WORK ITEM: Repeat the entries below exactly, missing none.

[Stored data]
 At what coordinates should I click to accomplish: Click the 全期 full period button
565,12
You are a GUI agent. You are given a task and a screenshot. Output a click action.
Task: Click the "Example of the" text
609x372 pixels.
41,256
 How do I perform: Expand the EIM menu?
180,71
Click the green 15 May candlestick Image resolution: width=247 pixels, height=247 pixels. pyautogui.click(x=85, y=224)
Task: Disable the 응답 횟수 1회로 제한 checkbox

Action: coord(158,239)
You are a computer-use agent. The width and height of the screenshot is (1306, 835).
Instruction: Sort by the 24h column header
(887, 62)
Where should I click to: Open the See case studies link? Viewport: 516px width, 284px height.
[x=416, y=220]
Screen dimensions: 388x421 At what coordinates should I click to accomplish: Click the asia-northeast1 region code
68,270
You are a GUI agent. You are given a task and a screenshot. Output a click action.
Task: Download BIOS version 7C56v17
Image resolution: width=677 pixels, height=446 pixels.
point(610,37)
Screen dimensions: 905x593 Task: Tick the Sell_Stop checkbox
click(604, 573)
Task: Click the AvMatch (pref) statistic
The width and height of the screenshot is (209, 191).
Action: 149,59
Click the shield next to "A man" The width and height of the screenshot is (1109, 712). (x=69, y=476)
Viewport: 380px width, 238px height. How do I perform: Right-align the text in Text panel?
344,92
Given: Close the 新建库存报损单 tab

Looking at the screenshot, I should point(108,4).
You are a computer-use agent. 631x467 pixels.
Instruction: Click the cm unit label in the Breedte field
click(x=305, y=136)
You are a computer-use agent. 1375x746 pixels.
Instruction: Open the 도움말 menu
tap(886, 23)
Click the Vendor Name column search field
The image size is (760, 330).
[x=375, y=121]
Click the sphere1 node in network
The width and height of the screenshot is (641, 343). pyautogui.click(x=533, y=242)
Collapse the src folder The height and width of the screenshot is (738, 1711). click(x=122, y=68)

SOLUTION TO THIS EXERCISE:
 At what coordinates should I click to accomplish: Click the 全期 full period button
565,12
You are a GUI agent. You are given a task and a screenshot. Output a click action.
Task: Click the "Example of the" text
609x372 pixels.
41,256
 How do I perform: Expand the EIM menu?
180,71
Click the green 15 May candlestick Image resolution: width=247 pixels, height=247 pixels. pyautogui.click(x=85, y=224)
Task: Disable the 응답 횟수 1회로 제한 checkbox

Action: coord(158,239)
You are a computer-use agent. The width and height of the screenshot is (1306, 835).
Instruction: Sort by the 24h column header
(887, 62)
Where should I click to: Open the See case studies link? Viewport: 516px width, 284px height.
[x=416, y=220]
Screen dimensions: 388x421 At what coordinates should I click to accomplish: Click the asia-northeast1 region code
68,270
You are a GUI agent. You are given a task and a screenshot. Output a click action.
Task: Download BIOS version 7C56v17
Image resolution: width=677 pixels, height=446 pixels.
point(610,37)
Screen dimensions: 905x593 Task: Tick the Sell_Stop checkbox
click(604, 573)
Task: Click the AvMatch (pref) statistic
The width and height of the screenshot is (209, 191).
Action: 149,59
Click the shield next to "A man" The width and height of the screenshot is (1109, 712). (x=69, y=476)
Viewport: 380px width, 238px height. How do I perform: Right-align the text in Text panel?
344,92
Given: Close the 新建库存报损单 tab

Looking at the screenshot, I should point(108,4).
You are a computer-use agent. 631x467 pixels.
Instruction: Click the cm unit label in the Breedte field
click(x=305, y=136)
You are a computer-use agent. 1375x746 pixels.
Instruction: Open the 도움말 menu
tap(886, 23)
Click the Vendor Name column search field
The image size is (760, 330).
[x=375, y=121]
Click the sphere1 node in network
The width and height of the screenshot is (641, 343). pyautogui.click(x=533, y=242)
Collapse the src folder The height and width of the screenshot is (738, 1711). click(x=122, y=68)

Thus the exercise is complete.